A once popular pub in Ellesmere Port has been demolished.

The Knot in Whitby Road, which last served a pint more than three years ago, was pulled down on August 25.

Since closing, the pub had become derelict, was branded an ‘eyesore’ and had become known for anti-social behaviour.

The Ministry of Justice had to deny rumours the site was to be turned into a bail hostel in January.

Oakwall Ltd made the application to demolish The Knot and previously said they would be redeveloping the land but currently no plans have been put to the council for the newly created space.

Ellesmere Port Councillor Jess Crook said: “It’s a part of Ellesmere Port’s history and obviously it’s been there for years and years.

The former Knot pub has been empty since it closed in 2011

“I look forward to using the new space wisely and creating a vibrant new part of the town on Whitby Road.”


The Knot was originally just called 'The New Hotel' - picture from: Good Old Days - Ellesmere Port Facbeook group

Built in 1911, former patrons have been sharing their memories of The Knot on the Ellesmere Port - Memory Lane Facebook group.

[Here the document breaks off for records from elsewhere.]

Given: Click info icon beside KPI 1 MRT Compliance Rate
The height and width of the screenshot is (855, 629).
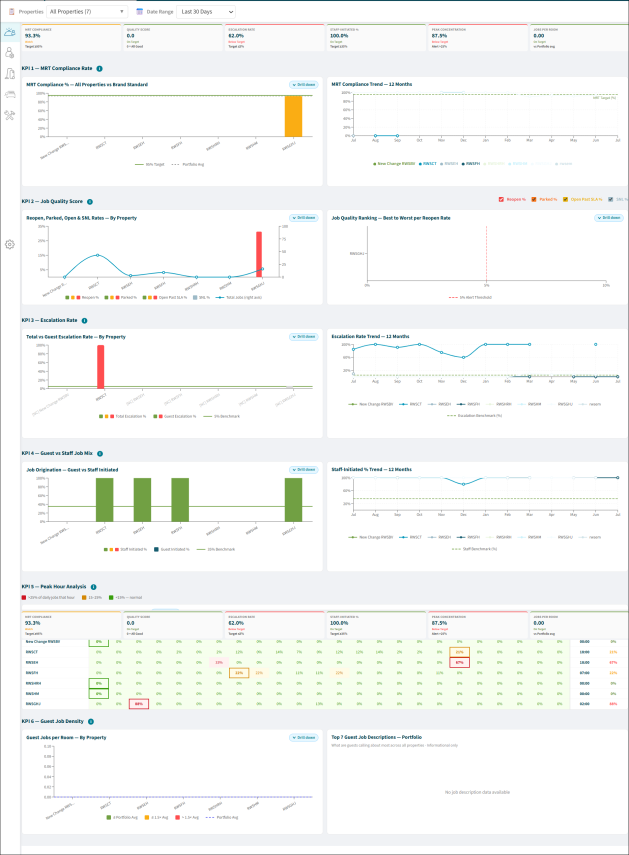Looking at the screenshot, I should (99, 69).
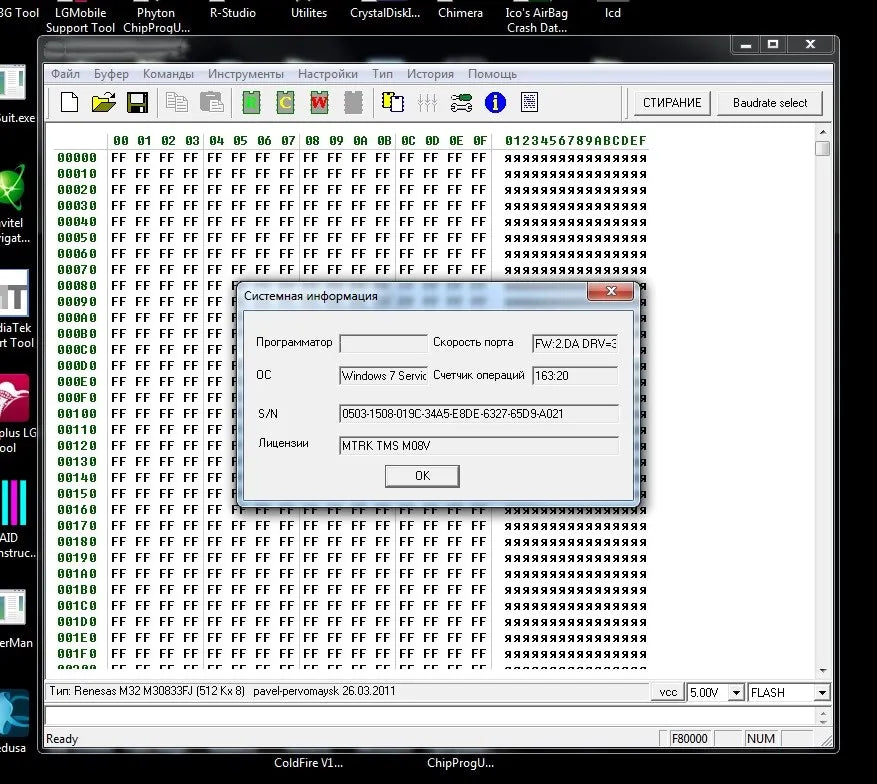Click the gray blank-check chip icon

click(x=354, y=102)
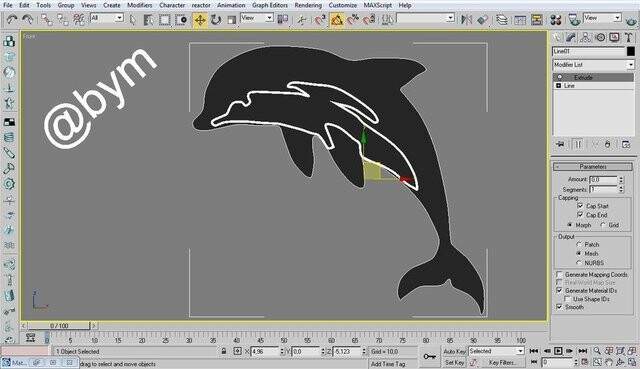Click the Render teapot icon

tap(632, 20)
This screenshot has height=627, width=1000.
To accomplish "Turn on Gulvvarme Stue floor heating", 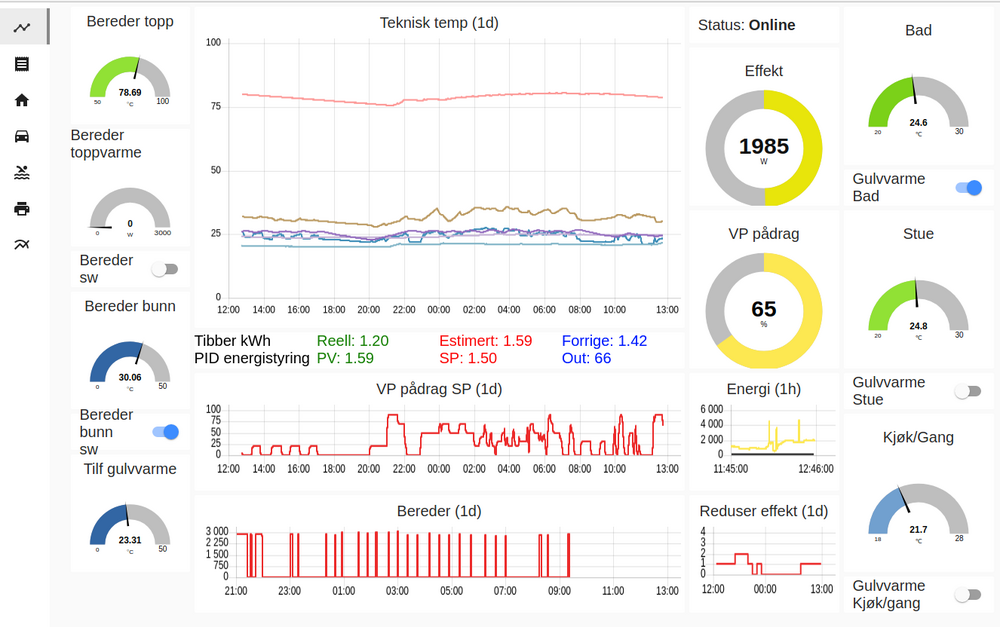I will click(x=968, y=391).
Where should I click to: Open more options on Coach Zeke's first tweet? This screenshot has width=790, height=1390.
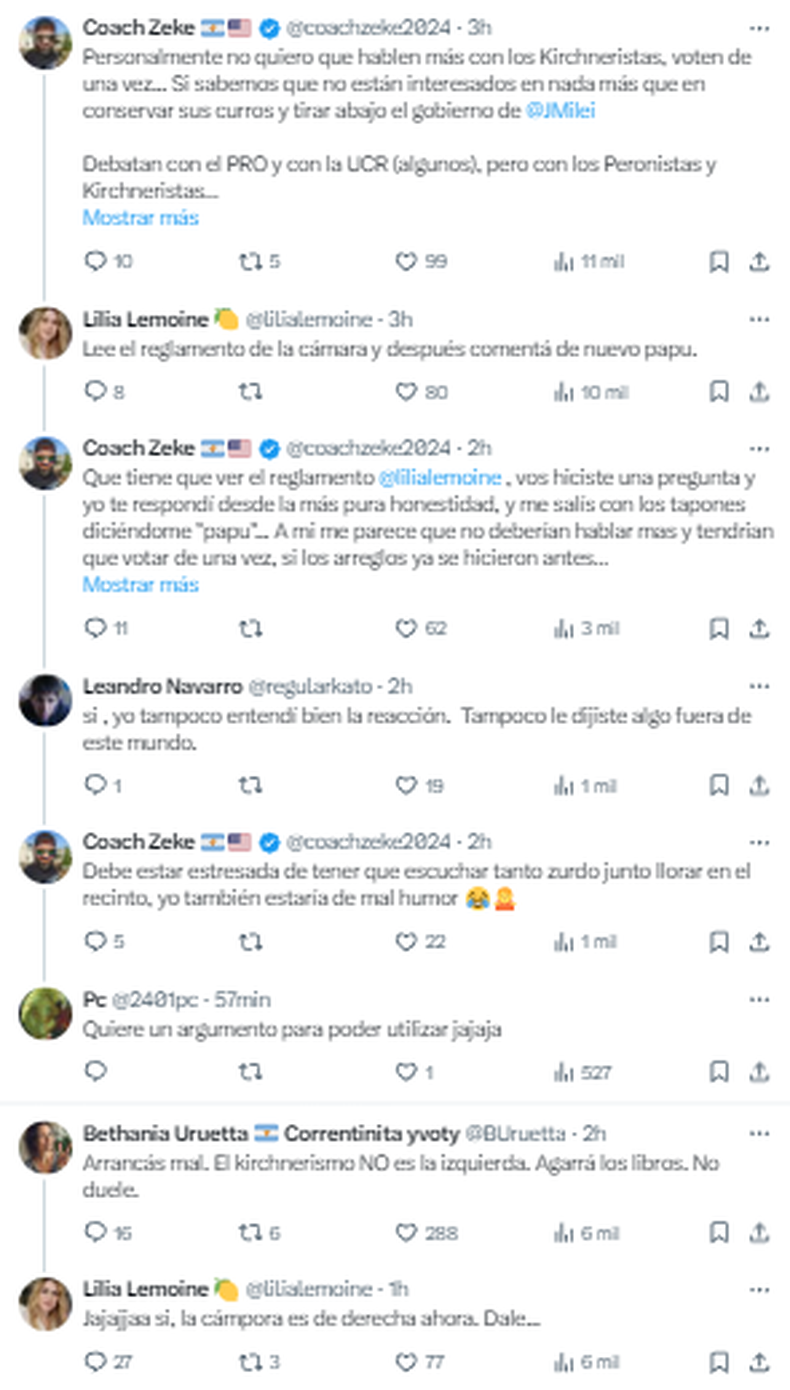tap(759, 26)
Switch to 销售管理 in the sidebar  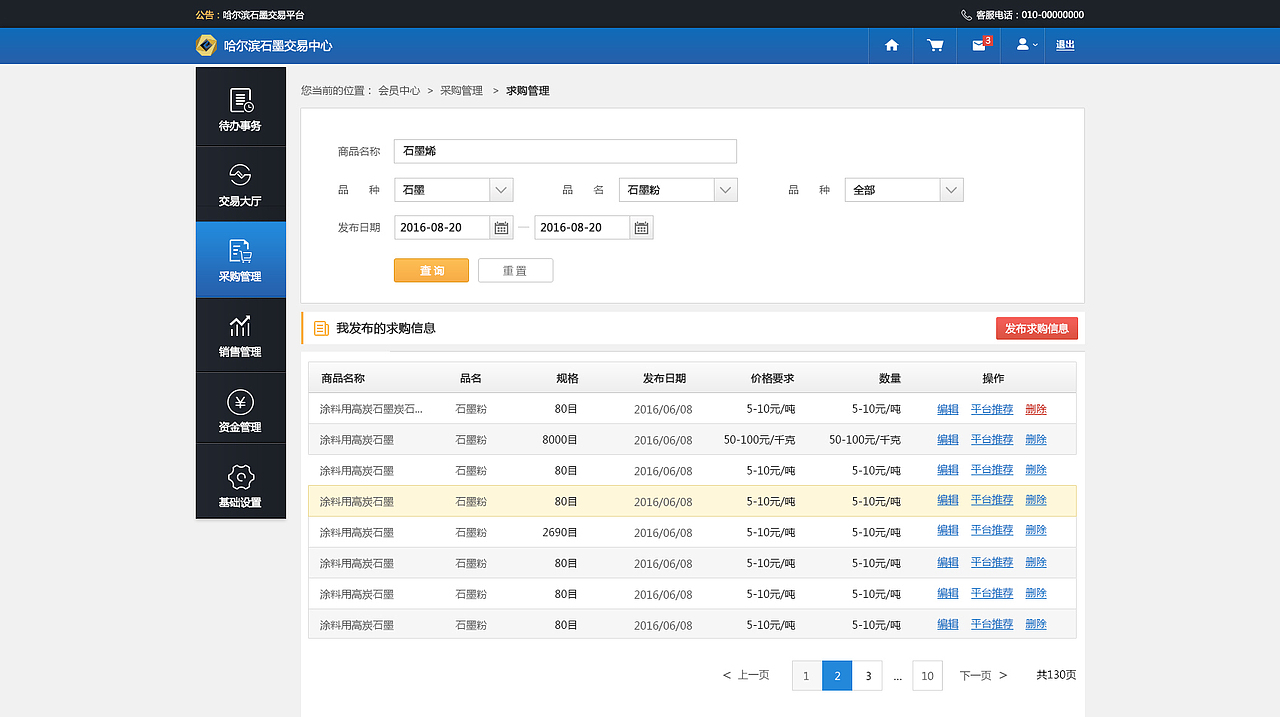click(x=240, y=334)
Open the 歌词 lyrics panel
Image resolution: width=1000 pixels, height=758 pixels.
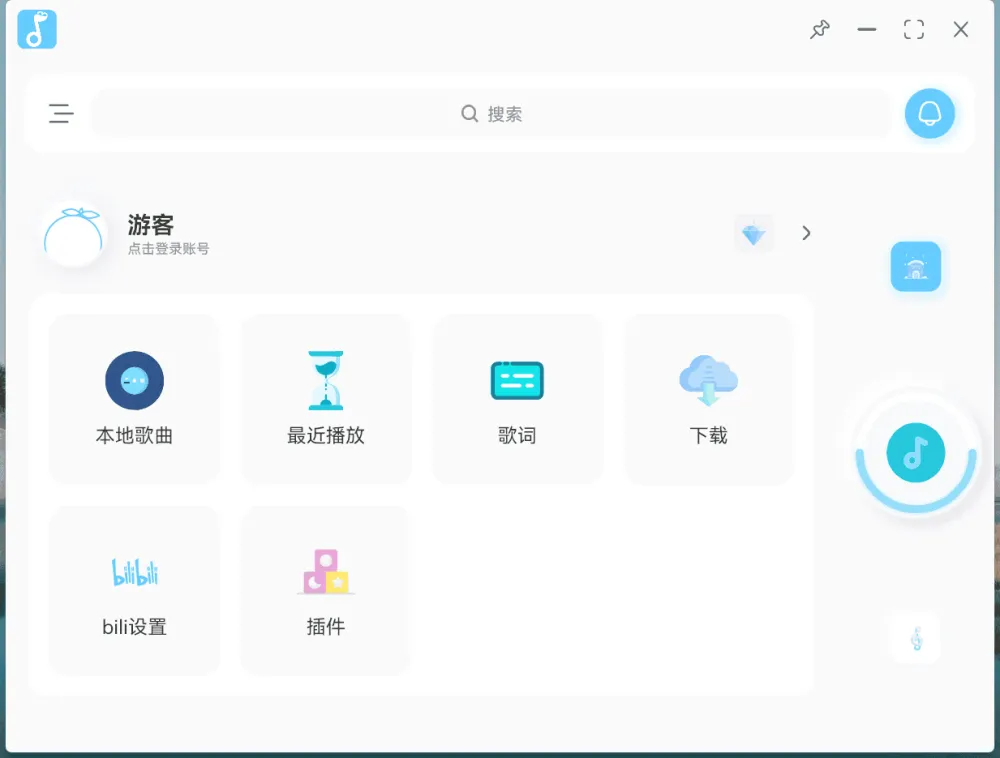click(x=517, y=398)
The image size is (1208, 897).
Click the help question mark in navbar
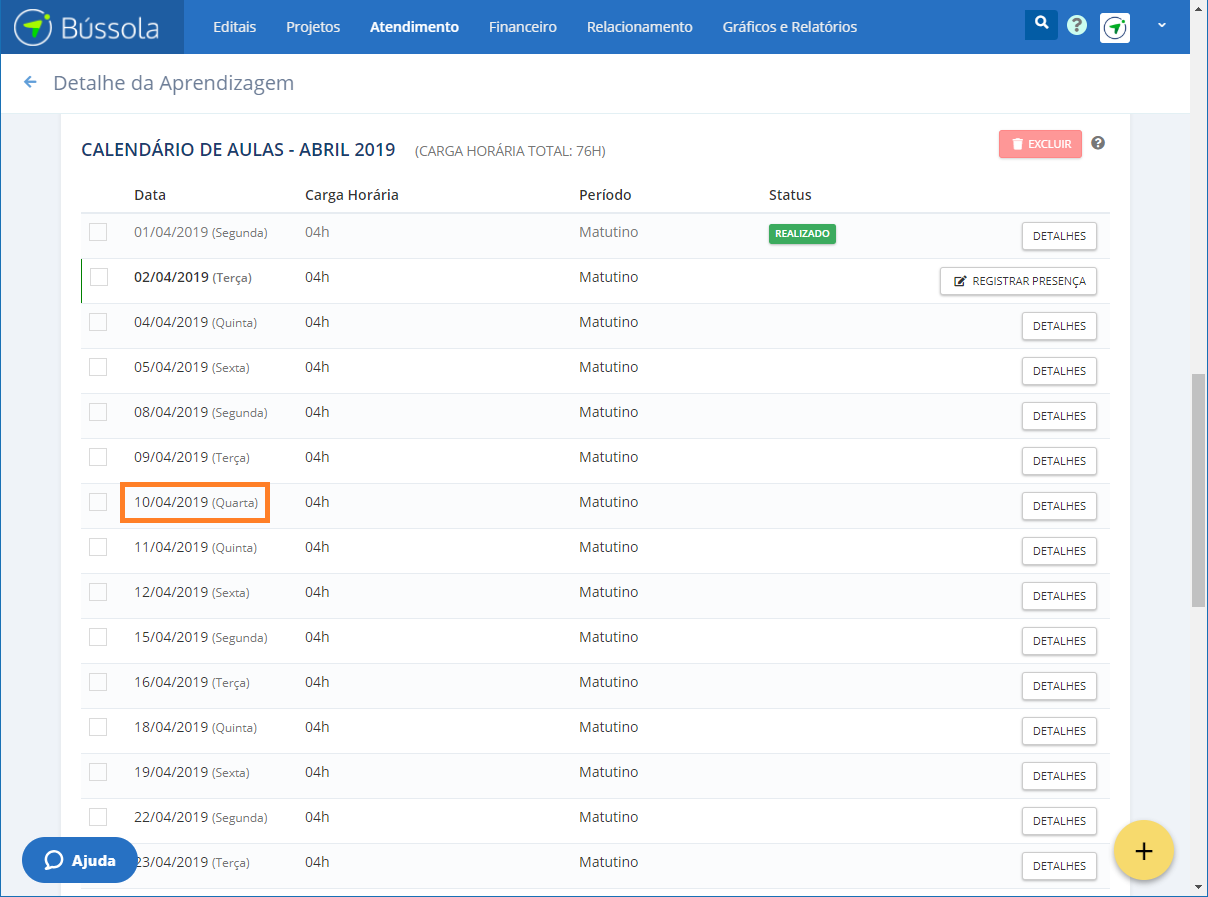(1077, 26)

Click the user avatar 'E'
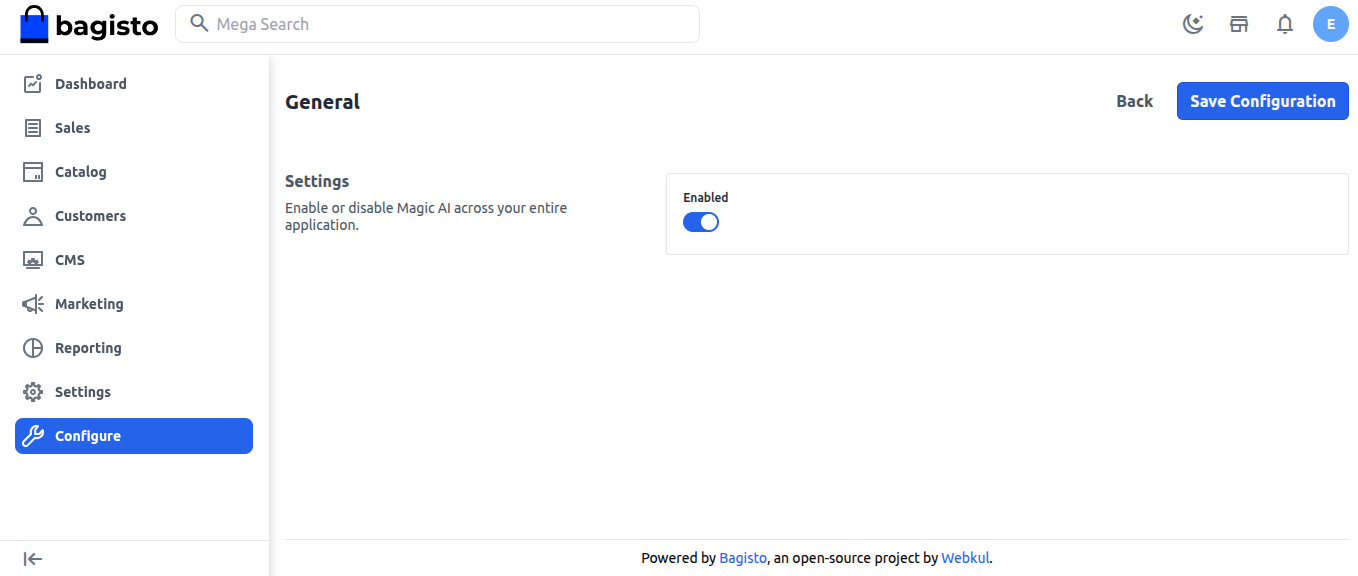[1330, 24]
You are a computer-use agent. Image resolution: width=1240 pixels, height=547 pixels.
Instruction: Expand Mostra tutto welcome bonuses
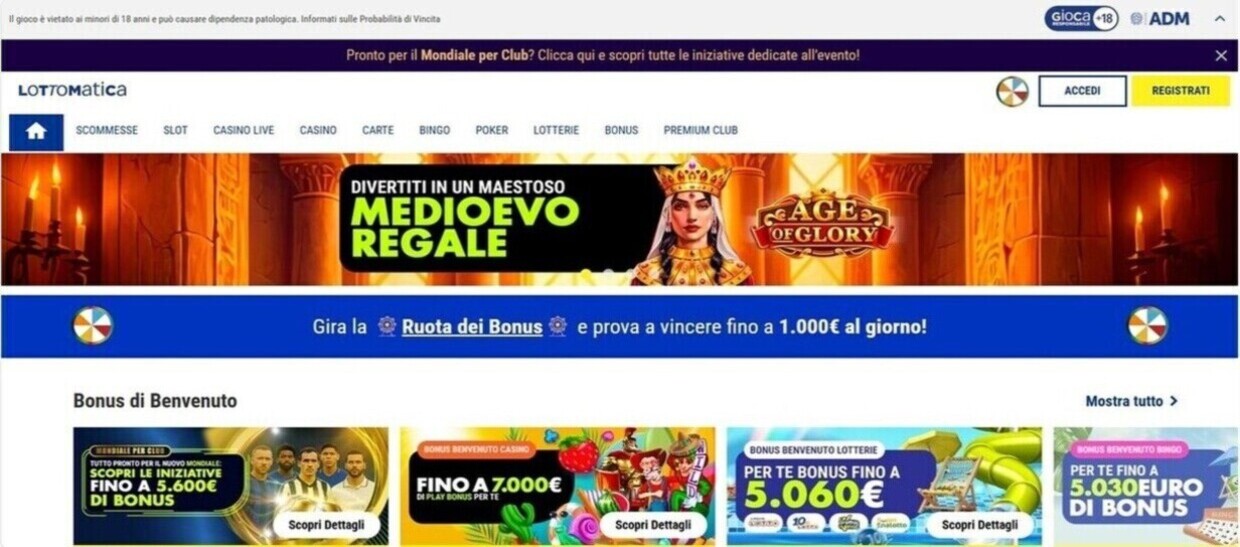coord(1132,401)
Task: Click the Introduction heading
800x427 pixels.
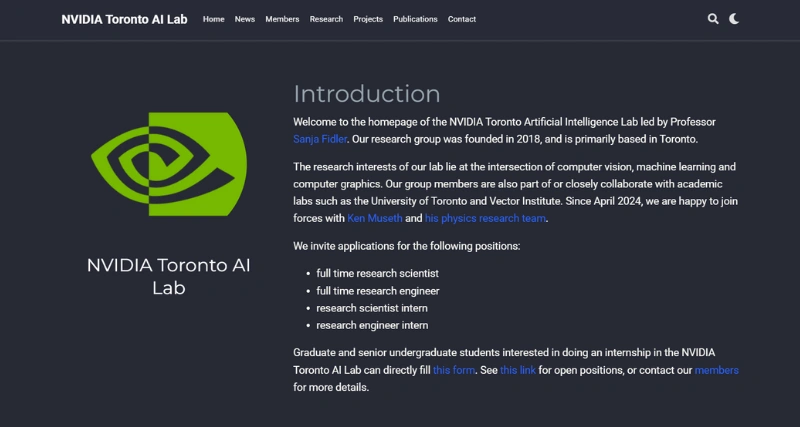Action: [x=366, y=94]
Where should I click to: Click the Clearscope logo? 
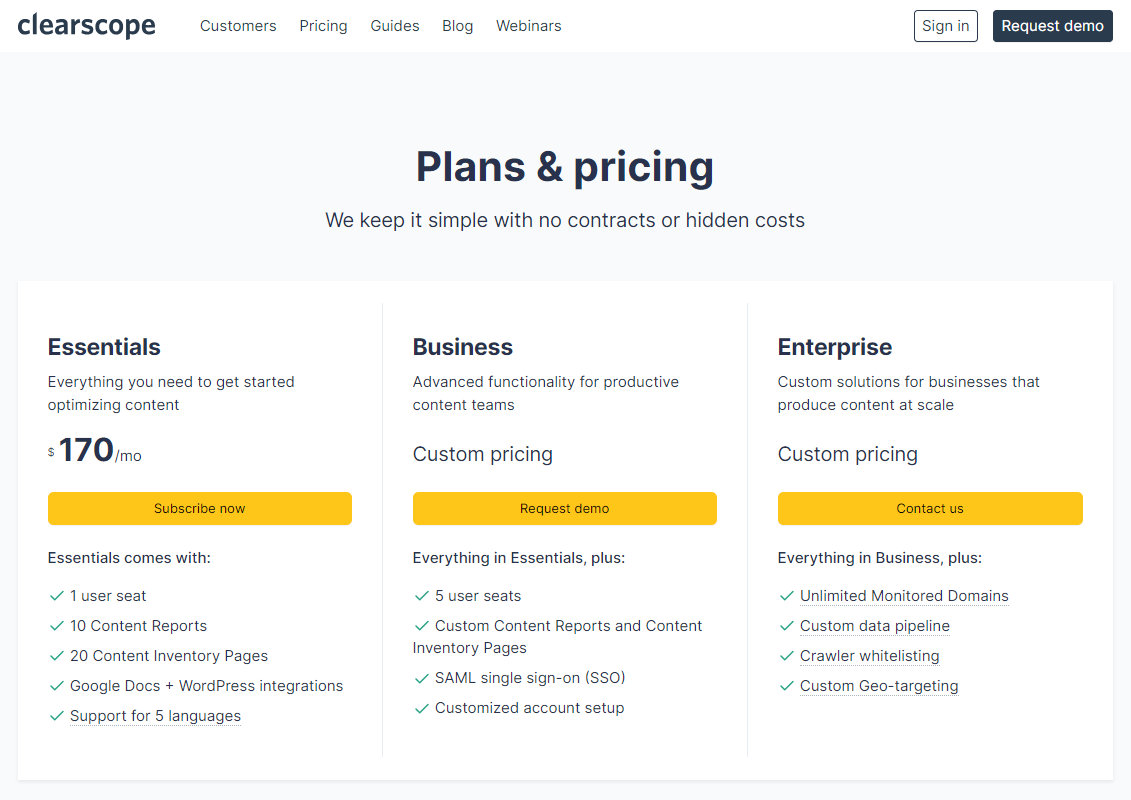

Peter Daly said: “Best pub in the town in its day. When Cliffy and his family ran it in the early 80’s it was at its best in my opinion.”

Jen Evans said: “I worked behind the bar in the Knot and loved it, had a good laugh with the regulars and market traders.

“I remember there was a barman I worked with nicknamed Shaggy, happy times.”

Justin Maddocks said: “It’s a sad day that the Knot is finally gone.”

Karen Dunn commented and said her parents Stan and Sue Phillips managed The Knot from 1967 to 1971.

She said: “We had a colour TV in the cocktail lounge and Russ Abbot and the Black Abbots came in to watch themselves on Opportunity Knocks.”

Comedy legend Russ Abbot

Maureen Wayman said: “The Knot Hotel had great architectural significance having been a fine example of British Arts and Crafts.

“It’s sad to think its importance was never recognised and protected.

“As an aside I think it may have been the only public house in the town to boast a cocktail bar, open in the 1960s.”

Barry Bridge said: "What a shame, my mum worked there for over 20 years as a cleaner. As a young boy, my mum got me a job there, collecting glasses, tidying the car park and washing Cliffs brand new cars for him lol.

"At the right age of 18, I started drinking there. It was the hub of our Great Town. Everyone went there to have a laugh and meet friends. Sadly no one does that now. It's beer and a bottle of wine, and X Factor on a Saturday night. So sad. The late great 80s are well and truly gone."